What this task involves »
Can you retype the listing below word for word, everything from its first line down to the line containing "center [744, 320].", with both of those lines included?
_ _ _
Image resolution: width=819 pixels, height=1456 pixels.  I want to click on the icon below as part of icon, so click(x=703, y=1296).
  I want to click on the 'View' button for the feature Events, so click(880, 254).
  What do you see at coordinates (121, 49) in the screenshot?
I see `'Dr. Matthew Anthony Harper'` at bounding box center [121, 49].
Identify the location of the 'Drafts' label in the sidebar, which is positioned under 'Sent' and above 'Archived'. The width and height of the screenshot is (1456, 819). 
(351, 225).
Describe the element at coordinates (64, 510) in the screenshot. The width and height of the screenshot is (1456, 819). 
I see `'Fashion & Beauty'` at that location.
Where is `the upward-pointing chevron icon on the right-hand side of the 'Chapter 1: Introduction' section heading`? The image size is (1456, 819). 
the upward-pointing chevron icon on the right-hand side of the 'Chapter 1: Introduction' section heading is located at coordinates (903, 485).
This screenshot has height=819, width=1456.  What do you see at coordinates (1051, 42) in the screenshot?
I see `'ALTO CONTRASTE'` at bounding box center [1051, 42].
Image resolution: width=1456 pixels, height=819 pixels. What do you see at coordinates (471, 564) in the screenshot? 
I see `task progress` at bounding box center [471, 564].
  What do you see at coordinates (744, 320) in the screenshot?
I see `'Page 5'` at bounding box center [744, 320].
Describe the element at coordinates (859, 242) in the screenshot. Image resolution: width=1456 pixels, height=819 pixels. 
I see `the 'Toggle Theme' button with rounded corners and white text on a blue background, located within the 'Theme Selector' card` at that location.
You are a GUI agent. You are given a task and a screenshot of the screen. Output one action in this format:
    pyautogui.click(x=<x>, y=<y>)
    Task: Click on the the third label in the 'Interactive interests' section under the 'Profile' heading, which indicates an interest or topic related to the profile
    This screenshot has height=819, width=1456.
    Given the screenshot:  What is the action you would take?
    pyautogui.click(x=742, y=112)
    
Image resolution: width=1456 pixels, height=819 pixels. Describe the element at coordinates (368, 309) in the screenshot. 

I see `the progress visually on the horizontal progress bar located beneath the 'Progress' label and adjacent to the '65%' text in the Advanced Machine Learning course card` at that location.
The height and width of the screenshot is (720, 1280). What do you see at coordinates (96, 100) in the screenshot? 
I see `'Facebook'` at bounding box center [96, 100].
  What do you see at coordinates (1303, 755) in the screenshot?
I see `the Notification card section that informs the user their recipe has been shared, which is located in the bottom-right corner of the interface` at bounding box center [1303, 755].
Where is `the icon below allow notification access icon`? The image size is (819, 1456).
_ _ _
Response to the task »
Image resolution: width=819 pixels, height=1456 pixels.  I want to click on the icon below as part of icon, so click(x=703, y=1296).
  I want to click on the 'View' button for the feature Events, so click(880, 254).
  What do you see at coordinates (121, 49) in the screenshot?
I see `'Dr. Matthew Anthony Harper'` at bounding box center [121, 49].
Identify the location of the 'Drafts' label in the sidebar, which is positioned under 'Sent' and above 'Archived'. The width and height of the screenshot is (1456, 819). 
(351, 225).
Describe the element at coordinates (64, 510) in the screenshot. The width and height of the screenshot is (1456, 819). 
I see `'Fashion & Beauty'` at that location.
Where is `the upward-pointing chevron icon on the right-hand side of the 'Chapter 1: Introduction' section heading`? The image size is (1456, 819). 
the upward-pointing chevron icon on the right-hand side of the 'Chapter 1: Introduction' section heading is located at coordinates (903, 485).
This screenshot has height=819, width=1456.  What do you see at coordinates (1051, 42) in the screenshot?
I see `'ALTO CONTRASTE'` at bounding box center [1051, 42].
Image resolution: width=1456 pixels, height=819 pixels. What do you see at coordinates (471, 564) in the screenshot? 
I see `task progress` at bounding box center [471, 564].
  What do you see at coordinates (744, 320) in the screenshot?
I see `'Page 5'` at bounding box center [744, 320].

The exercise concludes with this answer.